Une équipe de chercheurs a récemment porté son attention sur un pulsar spécifique, PSR J1059−5742, situé à environ 1 600 années-lumière. En utilisant le massif radiotélescope Parkes de 64 mètres en Australie, ils ont écouté cette étoile pendant deux heures, capturant des milliers d'impulsions individuelles pour voir exactement comment elle se comportait. Ce qu'ils ont découvert, c'est une étoile qui suit la plupart du temps les règles, mais qui les enfreint occasionnellement de manière surprenante. La grande majorité du temps, le pulsar se comportait exactement comme prévu : les points brillants à l'intérieur de son impulsion radio dérivaient régulièrement vers l'arrière, comme un motif se déplaçant sur une roue tournante. Cet état de dérive représentait plus de 96 % de l'activité de l'étoile. Les chercheurs ont mesuré cette dérive avec précision, notant que le motif mettait environ 5,7 rotations pour compléter un cycle complet et que les points brillants étaient espacés d'environ 5,6 degrés.
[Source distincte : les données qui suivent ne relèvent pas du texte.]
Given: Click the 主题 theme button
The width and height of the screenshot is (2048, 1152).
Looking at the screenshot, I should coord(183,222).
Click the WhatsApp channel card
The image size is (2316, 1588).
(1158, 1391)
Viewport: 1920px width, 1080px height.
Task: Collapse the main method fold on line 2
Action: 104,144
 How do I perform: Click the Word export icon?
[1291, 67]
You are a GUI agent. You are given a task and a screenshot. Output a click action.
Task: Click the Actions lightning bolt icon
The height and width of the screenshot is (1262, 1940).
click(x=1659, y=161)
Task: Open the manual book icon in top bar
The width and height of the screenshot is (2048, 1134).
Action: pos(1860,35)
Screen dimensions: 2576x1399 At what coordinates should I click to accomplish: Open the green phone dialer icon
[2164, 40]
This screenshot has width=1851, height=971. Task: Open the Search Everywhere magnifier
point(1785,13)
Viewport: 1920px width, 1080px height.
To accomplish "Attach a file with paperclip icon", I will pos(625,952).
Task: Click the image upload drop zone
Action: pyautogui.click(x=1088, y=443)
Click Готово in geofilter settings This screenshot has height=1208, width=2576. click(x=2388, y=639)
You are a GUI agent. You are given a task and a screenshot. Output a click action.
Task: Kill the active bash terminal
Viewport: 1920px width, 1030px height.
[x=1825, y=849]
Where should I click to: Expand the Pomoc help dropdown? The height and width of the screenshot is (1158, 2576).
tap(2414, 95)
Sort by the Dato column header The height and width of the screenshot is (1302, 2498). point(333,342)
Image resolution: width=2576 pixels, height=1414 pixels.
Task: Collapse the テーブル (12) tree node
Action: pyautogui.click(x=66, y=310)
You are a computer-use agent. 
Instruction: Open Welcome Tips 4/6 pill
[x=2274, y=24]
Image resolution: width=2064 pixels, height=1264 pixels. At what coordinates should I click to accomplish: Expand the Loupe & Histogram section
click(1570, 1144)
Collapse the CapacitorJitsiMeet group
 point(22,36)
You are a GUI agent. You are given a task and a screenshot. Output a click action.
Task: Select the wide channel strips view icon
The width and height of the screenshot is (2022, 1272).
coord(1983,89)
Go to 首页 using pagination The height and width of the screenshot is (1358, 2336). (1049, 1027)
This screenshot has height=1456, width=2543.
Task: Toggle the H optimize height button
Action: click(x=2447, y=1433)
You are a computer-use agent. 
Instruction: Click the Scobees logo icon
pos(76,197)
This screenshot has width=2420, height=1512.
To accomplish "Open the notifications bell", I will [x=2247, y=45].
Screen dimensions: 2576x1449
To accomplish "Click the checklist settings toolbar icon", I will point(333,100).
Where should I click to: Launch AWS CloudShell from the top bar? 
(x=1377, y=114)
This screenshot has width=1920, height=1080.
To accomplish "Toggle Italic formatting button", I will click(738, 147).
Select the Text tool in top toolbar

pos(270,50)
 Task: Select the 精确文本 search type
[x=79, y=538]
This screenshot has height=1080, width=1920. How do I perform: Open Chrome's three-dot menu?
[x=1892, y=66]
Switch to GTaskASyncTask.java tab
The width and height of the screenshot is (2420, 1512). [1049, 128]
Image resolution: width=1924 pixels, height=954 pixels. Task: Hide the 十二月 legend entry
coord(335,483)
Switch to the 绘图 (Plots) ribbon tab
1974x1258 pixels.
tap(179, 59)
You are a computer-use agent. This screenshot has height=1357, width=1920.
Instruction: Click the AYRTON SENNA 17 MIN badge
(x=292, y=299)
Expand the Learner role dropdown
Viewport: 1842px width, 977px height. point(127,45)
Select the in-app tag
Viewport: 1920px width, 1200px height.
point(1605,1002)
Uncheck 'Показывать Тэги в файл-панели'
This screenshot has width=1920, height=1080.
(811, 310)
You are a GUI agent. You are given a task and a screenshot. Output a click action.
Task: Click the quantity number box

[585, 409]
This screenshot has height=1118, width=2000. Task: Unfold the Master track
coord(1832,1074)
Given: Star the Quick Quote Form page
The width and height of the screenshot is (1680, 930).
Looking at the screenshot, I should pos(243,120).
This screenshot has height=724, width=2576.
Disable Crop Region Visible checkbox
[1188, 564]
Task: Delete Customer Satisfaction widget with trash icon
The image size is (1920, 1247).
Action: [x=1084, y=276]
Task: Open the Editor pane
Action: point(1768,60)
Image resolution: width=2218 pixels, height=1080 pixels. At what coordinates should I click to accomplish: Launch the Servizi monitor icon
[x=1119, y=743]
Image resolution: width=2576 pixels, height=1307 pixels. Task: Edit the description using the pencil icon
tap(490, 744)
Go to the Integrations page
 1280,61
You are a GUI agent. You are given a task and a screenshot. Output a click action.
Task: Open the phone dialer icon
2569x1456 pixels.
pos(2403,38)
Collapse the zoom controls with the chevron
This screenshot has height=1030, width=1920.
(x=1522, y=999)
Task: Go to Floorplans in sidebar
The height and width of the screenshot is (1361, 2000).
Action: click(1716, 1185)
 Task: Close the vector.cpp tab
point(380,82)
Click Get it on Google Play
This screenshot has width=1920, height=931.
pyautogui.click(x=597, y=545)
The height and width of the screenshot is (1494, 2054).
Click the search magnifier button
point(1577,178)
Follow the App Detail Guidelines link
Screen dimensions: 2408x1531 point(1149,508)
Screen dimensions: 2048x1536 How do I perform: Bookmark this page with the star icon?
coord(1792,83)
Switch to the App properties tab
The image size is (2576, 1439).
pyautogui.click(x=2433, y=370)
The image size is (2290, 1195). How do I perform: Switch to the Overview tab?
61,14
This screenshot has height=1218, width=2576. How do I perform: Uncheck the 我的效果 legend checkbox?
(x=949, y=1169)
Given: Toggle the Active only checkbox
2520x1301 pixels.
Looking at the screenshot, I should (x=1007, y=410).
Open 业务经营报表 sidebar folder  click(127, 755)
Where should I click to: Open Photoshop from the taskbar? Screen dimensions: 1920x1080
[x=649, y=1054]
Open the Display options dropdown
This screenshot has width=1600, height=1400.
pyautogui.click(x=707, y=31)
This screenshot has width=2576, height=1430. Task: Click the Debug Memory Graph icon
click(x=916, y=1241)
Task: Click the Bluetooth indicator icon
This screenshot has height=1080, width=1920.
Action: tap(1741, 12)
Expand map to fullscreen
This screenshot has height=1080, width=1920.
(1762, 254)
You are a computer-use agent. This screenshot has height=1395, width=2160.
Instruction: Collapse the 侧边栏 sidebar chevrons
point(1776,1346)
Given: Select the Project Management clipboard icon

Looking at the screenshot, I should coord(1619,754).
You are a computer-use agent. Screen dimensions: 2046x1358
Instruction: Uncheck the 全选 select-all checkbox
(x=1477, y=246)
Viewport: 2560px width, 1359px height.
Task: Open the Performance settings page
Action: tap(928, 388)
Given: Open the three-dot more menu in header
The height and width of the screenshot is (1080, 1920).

Mais ensuite, l'étoile a fait quelque chose de rare. Deux fois au cours de l'observation, le motif de dérive s'est simplement arrêté. Au lieu que les points brillants ne glissent vers l'arrière, ils se sont figés sur place, maintenant une position stable tandis que l'étoile continuait de tourner. Durant ces moments, le signal radio est devenu nettement plus brillant et la forme de l'impulsion a légèrement changé, devenant plus symétrique et plus étroite que d'habitude. Ces épisodes de « non-dérive » étaient de courte durée, durant respectivement environ 107 et 108 rotations, et représentaient ensemble moins de 4 % du temps total. Les chercheurs ont également remarqué que le pulsar devenait occasionnellement complètement silencieux pendant un ou deux battements seulement, un phénomène appelé « nulling », mais uniquement lorsqu'il était en état de dérive. Lorsque l'étoile passait au rare état figé, le silence ne se produisait jamais.
La découverte suggère que le moteur pilotant les faisceaux radio du pulsar est plus complexe qu'une machine unique et constante. L'état de dérive correspond à un modèle où un anneau d'étincelles électriques tourne autour du pôle magnétique de l'étoile, créant le motif de glissement. Cependant, le passage soudain à un état plus brillant et stationnaire implique que la configuration entière de ces étincelles peut changer brusquement. C'est comme si le carrousel d'étincelles se verrouillait soudainement dans un engrenage différent ou se réorganisait entièrement, modifiant la façon dont le faisceau radio est projeté. Le fait que le silence ne se produise que lorsque les étincelles sont en mouvement, et non lorsqu'elles sont figées, suggère que le mécanisme causant le silence de l'étoile est spécifiquement lié au mouvement de ces étincelles. Bien que les chercheurs ne puissent pas encore dire exactement ce qui cause le changement de mode de l'étoile, leur travail fournit un exemple concret et réel d'un pulsar changeant de comportement, offrant une nouvelle fenêtre sur la physique turbulente du pôle magnétique de l'étoile.